▶ Aim of the task: Write out the part of the travel passage below, starting at "The two types" and ending at "to be different.", word for word.

▶ Page text:
Every time I get on a flight to Bali, I am struck by the clear distinction between people ending their flight in Denpasar, and those continuing on to other regions in Indonesia.
The two types look, talk and consume in an entirely different fashion. As the plane carried us across the central Australian desert, I wondered, would there be standing room in the tent? A month is a decent stint. Would I need a dictionary? Would I be able to buy one in Aceh? The region had, after all, been cut-off from journalists, tourists and, in many ways, Indonesia, for 30 or so years. This history, and the tsunami, meant that even though shopping malls grow like mushrooms in the rest of Indonesia, Aceh was going to be different.

▶ Source material:
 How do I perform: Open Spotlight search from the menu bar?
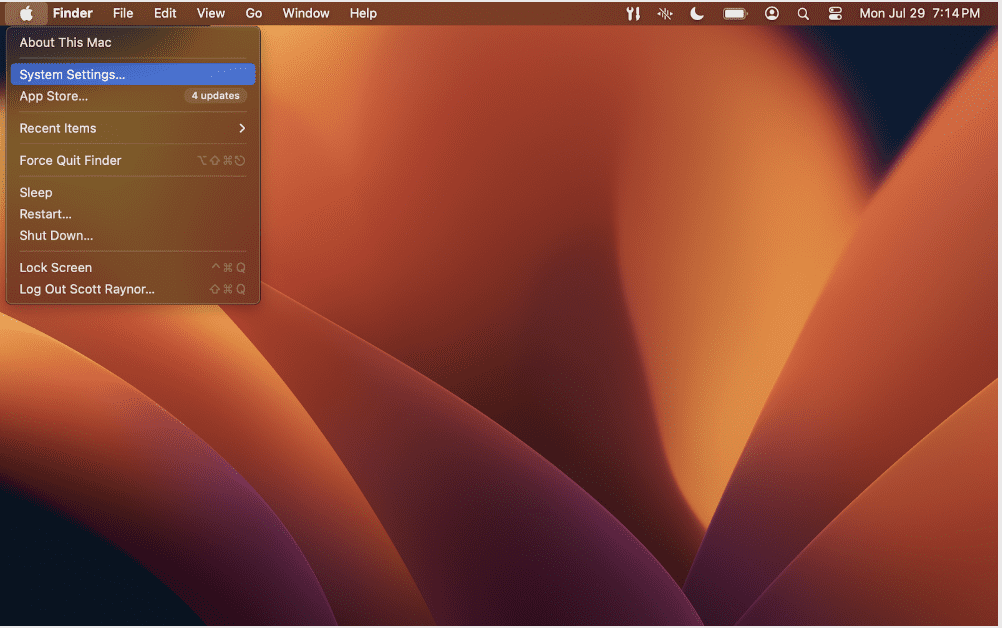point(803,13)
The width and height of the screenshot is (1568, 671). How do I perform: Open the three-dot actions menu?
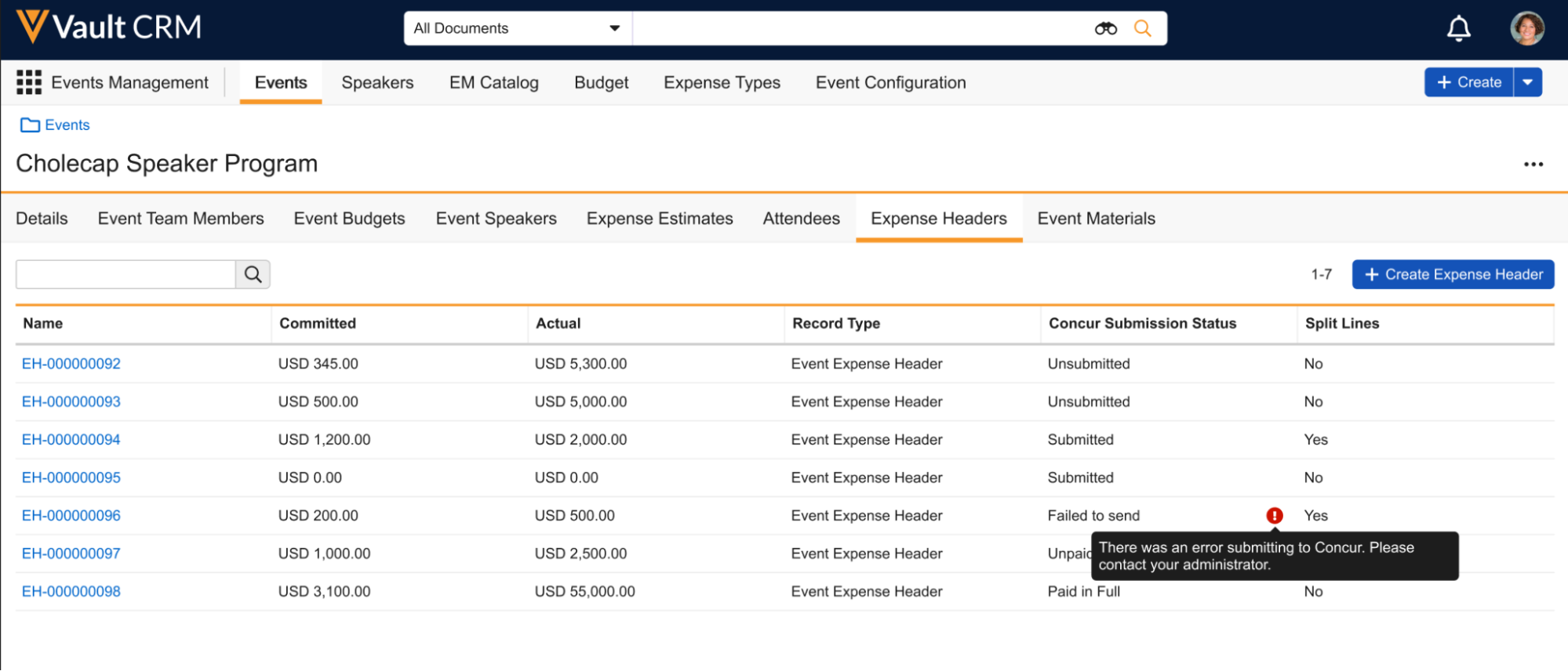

▶ Final result:
The two types look, talk and consume in an entirely different fashion. As the plane carried us across the central Australian desert, I wondered, would there be standing room in the tent? A month is a decent stint. Would I need a dictionary? Would I be able to buy one in Aceh? The region had, after all, been cut-off from journalists, tourists and, in many ways, Indonesia, for 30 or so years. This history, and the tsunami, meant that even though shopping malls grow like mushrooms in the rest of Indonesia, Aceh was going to be different.